Earlier, I had asked Asia what she liked about these events. “We like to go where the money and the cars are prizes,” she said. “Grandmother really needs a car and we really want money, money, money!” It was not only an outrageous thing for a five-year-old to say but it made me concerned for her future.
Asia and her fiercely ambitious, noisy, happy family came into my life 13 years ago, when I decided to make a documentary in the United States about the child beauty pageant circuit - then a phenomenon unknown in Britain, though that was all to change after the murder a year later of a six-year-old contestant called JonBenet Ramsey. By the time the feature film Little Miss Sunshine was released two years ago, there were few who were unaware of these bizarre contests in which children are painted and pompadoured to look like mini-hookers.
Back in 1995, I had chosen to film two five-year-old beauties - Asia, from Louisiana, and her arch rival Brooke Breedwell, from Tennessee - and then followed them to the Southern Charm pageant in Atlanta, Georgia, where they battled it out for the $5,000 top prize and the glittering crown of the Supreme Queen.
The result was Painted Babies, which not only launched my career but provoked thousands of letters of complaint, most of which expressed the concern that these contests bordered on child abuse.
But did they? Last summer I travelled back to the US to find out what had happened to the two princesses who had spent their early years inhaling indecent amounts of hairspray and singing sexually suggestive adult songs.

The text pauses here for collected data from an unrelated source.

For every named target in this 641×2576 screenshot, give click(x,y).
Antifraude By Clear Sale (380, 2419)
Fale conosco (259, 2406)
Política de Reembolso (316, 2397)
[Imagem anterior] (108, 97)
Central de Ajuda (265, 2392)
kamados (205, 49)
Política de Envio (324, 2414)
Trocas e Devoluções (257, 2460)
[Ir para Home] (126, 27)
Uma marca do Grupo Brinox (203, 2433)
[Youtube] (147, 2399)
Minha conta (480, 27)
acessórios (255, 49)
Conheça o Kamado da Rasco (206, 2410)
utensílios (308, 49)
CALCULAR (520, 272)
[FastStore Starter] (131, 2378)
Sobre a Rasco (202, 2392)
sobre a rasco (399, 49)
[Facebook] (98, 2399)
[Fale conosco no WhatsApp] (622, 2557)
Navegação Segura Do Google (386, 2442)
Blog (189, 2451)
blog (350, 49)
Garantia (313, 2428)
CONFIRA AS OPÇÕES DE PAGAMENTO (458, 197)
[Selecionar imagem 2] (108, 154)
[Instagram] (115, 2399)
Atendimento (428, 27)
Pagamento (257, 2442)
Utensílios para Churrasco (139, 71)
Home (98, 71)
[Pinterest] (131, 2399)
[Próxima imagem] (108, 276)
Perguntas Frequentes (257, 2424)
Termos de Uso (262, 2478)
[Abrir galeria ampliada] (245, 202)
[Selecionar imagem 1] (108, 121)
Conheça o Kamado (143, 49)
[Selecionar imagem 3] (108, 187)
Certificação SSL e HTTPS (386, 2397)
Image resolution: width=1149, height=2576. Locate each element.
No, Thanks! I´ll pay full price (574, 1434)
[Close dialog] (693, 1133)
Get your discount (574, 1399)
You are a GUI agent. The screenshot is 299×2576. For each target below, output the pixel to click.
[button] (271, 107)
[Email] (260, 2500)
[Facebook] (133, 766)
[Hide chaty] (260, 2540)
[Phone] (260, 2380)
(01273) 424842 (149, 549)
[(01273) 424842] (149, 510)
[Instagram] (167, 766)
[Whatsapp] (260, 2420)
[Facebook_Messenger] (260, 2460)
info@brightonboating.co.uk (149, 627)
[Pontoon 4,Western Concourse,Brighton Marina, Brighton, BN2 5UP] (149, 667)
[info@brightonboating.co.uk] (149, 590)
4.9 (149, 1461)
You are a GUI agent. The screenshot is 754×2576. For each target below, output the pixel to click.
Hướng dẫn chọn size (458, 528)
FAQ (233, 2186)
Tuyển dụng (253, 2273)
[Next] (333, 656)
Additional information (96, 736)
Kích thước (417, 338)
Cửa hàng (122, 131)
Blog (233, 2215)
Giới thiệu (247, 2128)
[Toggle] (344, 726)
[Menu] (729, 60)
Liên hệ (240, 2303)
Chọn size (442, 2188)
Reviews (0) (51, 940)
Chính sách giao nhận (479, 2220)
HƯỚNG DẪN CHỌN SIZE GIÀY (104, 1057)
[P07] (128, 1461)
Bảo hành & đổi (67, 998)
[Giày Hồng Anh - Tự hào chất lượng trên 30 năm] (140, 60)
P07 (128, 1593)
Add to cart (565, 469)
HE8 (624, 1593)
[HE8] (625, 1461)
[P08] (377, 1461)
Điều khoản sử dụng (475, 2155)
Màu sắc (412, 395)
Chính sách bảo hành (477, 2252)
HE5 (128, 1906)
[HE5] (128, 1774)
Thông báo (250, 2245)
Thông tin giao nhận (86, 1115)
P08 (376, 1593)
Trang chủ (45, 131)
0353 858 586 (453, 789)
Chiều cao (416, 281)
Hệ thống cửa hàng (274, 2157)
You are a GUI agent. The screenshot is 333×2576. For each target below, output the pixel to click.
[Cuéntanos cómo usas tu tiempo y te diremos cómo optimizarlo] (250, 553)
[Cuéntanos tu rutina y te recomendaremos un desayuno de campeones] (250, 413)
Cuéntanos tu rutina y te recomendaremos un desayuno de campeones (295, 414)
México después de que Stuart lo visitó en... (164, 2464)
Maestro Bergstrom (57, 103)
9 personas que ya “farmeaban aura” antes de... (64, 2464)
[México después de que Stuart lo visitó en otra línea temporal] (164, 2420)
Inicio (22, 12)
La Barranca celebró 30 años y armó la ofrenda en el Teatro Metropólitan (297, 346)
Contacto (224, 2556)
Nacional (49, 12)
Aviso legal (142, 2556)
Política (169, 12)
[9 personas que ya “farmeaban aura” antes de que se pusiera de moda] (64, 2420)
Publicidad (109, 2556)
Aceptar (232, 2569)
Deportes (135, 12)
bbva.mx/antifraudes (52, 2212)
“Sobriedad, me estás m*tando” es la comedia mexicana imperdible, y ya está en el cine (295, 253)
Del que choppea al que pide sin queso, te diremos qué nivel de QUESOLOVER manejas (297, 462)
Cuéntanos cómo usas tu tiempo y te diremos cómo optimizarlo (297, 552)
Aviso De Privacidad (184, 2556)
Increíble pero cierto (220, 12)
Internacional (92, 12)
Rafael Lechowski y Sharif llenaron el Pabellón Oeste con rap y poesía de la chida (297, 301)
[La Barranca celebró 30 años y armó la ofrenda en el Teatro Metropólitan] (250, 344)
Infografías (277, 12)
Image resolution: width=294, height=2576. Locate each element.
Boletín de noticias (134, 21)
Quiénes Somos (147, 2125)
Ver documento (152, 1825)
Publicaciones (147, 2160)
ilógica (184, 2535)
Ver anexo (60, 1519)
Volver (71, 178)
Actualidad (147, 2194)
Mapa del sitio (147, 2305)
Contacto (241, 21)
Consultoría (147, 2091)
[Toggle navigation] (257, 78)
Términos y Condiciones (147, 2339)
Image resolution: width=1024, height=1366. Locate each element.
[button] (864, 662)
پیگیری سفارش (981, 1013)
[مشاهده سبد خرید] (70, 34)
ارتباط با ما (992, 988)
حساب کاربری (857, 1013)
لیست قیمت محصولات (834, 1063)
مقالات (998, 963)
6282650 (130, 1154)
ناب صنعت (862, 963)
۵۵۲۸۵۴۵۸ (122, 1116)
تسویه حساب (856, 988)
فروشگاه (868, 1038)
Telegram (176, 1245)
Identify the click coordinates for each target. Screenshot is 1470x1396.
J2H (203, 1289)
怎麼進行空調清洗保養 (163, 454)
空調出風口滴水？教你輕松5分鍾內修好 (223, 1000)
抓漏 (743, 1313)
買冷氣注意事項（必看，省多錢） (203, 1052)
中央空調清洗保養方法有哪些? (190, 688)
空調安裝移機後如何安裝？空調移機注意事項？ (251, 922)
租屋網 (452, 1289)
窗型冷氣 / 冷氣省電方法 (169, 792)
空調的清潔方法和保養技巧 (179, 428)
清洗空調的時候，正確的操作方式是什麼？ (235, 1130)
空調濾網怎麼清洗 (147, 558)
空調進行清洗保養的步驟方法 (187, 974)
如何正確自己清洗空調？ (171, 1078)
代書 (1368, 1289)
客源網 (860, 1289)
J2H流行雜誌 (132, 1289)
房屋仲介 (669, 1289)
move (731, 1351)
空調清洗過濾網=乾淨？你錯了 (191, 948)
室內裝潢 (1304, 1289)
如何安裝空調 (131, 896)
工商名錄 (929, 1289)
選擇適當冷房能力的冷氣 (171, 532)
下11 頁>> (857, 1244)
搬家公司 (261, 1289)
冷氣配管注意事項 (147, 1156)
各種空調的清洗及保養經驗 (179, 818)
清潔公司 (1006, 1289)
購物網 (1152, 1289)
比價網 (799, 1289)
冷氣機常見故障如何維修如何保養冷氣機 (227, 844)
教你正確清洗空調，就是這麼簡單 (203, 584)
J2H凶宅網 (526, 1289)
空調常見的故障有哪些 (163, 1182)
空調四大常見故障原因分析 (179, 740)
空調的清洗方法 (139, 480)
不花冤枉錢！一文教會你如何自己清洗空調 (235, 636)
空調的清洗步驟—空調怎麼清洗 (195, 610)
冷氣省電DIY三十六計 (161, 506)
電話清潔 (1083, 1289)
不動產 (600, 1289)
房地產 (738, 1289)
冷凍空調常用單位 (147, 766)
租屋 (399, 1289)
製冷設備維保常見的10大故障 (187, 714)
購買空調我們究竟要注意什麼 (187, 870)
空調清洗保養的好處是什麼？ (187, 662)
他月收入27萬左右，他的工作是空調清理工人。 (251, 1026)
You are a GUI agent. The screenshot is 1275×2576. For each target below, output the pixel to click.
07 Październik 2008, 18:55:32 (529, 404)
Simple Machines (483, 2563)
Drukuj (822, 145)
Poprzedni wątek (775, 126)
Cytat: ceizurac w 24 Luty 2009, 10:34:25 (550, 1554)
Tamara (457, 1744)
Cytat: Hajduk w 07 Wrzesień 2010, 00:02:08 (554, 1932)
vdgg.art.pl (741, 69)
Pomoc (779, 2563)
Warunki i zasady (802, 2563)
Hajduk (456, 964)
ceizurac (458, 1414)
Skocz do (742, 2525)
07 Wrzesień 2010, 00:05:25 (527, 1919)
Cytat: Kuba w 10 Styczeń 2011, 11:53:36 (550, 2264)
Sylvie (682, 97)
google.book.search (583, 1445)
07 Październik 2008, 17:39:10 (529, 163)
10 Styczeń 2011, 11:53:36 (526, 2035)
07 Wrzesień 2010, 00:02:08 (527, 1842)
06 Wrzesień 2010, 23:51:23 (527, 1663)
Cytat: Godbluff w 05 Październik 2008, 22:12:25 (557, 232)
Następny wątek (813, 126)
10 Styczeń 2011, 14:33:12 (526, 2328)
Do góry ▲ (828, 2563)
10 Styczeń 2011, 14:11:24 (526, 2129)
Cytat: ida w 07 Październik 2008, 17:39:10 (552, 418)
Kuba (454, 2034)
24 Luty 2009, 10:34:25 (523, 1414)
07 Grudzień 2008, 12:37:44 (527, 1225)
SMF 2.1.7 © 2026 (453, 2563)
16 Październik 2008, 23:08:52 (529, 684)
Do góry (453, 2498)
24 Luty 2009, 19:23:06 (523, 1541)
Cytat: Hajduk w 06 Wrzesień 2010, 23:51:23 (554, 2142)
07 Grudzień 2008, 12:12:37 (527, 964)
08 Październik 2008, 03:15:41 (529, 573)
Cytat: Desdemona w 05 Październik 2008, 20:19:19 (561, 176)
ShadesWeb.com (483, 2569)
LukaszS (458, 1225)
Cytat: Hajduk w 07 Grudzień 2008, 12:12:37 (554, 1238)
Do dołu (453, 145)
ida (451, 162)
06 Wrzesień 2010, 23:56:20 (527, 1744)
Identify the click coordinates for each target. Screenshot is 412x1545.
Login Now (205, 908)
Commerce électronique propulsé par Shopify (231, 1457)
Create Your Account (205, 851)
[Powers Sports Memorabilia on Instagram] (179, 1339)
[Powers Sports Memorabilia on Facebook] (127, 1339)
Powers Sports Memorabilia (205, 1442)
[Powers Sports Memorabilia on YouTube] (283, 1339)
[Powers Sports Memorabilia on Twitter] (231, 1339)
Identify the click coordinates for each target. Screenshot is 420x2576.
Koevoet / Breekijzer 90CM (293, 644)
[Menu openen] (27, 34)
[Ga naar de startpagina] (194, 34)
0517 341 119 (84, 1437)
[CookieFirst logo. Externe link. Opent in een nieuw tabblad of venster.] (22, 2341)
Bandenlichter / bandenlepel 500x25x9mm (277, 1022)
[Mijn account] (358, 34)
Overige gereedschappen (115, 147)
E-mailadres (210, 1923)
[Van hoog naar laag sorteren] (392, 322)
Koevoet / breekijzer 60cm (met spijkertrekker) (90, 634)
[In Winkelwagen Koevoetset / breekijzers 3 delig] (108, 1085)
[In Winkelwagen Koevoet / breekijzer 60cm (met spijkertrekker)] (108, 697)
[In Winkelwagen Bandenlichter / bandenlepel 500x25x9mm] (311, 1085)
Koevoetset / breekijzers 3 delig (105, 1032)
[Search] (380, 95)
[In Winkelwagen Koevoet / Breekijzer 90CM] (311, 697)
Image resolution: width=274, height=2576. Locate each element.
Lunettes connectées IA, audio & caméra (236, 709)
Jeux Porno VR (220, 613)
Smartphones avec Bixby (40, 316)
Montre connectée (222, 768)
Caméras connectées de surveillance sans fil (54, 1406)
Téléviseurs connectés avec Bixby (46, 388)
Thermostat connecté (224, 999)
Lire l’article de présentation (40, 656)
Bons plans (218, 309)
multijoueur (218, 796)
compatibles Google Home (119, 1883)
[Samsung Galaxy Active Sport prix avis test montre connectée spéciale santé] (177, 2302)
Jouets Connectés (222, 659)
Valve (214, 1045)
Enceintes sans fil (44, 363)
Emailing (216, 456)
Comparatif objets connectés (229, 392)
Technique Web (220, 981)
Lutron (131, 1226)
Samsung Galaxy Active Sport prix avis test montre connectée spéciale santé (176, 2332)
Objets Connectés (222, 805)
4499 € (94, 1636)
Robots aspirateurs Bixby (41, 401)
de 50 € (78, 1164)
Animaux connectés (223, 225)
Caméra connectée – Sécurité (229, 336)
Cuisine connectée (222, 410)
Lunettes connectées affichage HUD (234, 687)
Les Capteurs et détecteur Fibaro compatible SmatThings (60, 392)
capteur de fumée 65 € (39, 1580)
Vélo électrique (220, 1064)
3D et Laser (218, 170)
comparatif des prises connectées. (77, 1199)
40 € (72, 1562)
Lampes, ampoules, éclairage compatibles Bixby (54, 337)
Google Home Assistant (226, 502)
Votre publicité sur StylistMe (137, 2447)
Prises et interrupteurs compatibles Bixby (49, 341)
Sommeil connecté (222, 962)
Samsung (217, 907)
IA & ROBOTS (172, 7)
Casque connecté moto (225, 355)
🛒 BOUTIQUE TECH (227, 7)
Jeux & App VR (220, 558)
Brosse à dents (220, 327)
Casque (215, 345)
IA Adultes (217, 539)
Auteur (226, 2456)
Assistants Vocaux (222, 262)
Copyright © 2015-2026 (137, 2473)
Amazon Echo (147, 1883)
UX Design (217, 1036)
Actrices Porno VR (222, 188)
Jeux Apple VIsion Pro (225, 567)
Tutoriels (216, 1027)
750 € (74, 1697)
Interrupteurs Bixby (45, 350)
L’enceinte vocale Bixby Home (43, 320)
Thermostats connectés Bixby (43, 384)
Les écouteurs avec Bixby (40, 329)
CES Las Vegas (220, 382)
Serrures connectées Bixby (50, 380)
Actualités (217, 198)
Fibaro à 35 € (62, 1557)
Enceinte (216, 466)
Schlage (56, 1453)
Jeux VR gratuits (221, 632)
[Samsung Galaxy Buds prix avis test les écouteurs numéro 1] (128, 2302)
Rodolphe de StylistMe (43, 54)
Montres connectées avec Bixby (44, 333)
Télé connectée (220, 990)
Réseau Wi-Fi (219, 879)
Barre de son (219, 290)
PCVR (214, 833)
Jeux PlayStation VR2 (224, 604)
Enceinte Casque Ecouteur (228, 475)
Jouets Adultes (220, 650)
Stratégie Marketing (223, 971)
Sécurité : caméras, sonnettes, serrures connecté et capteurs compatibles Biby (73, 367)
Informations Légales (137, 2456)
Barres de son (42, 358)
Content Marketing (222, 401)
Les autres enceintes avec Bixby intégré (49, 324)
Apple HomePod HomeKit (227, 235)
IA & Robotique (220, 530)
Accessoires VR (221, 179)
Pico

I wasn’t sure what I would find. Would Brooke and Asia - now nearly 18 - have distorted egos? Would they be permanently damaged by the giddy highs of winning pageants, followed by the inevitable lows that came from losing? And what would they think now of their pushy mothers and grandmothers, who had fussed over their false lashes and driven them hundreds of miles in pursuit of cash and crowns?
At the time I filmed Painted Babies, thousands of these pageants were taking place every weekend across the Southern states, featuring girls as young as nine months. The women who constantly flapped around their preened daughters seemed like parodies of the pushy mother, shrieking when their daughters bumped and ground their way to a prize and always outraged and in tears when they didn’t. Professional make-up artists were hired by some for $300 - too expensive for some mums , who applied thick make-up to their babies’ faces as they slept. It was easy to see why many viewers considered such contests exploitative and shocking.
At five, Brooke Breedwell had already won a staggering 75 titles and prize money of more than $10,000. An often sullen and inscrutable child, she rarely spoke as she practised her routines on a makeshift stage in her parents’ spare room in Chattanooga, Tennessee. Her mother Pam and grandmother Bunny Breedwell were obsessed with her. “Winners never quit. We are the dream team,” said Pam.
Brooke’s daily training schedule was akin to that of an Olympic athlete. Meanwhile, her mother spent tens of thousands of dollars on spangled, sequined outfits and accessories, and drove her twice a week to Nashville for singing lessons (a four-hour round trip).
“I want her to look like a Barbie doll - she is a little Barbie doll,” said Pam, who glued false teeth into Brooke’s mouth when she lost three baby teeth. You could see why: Brooke’s speciality was being able to hold a dazzling smile onstage for up to 20 minutes.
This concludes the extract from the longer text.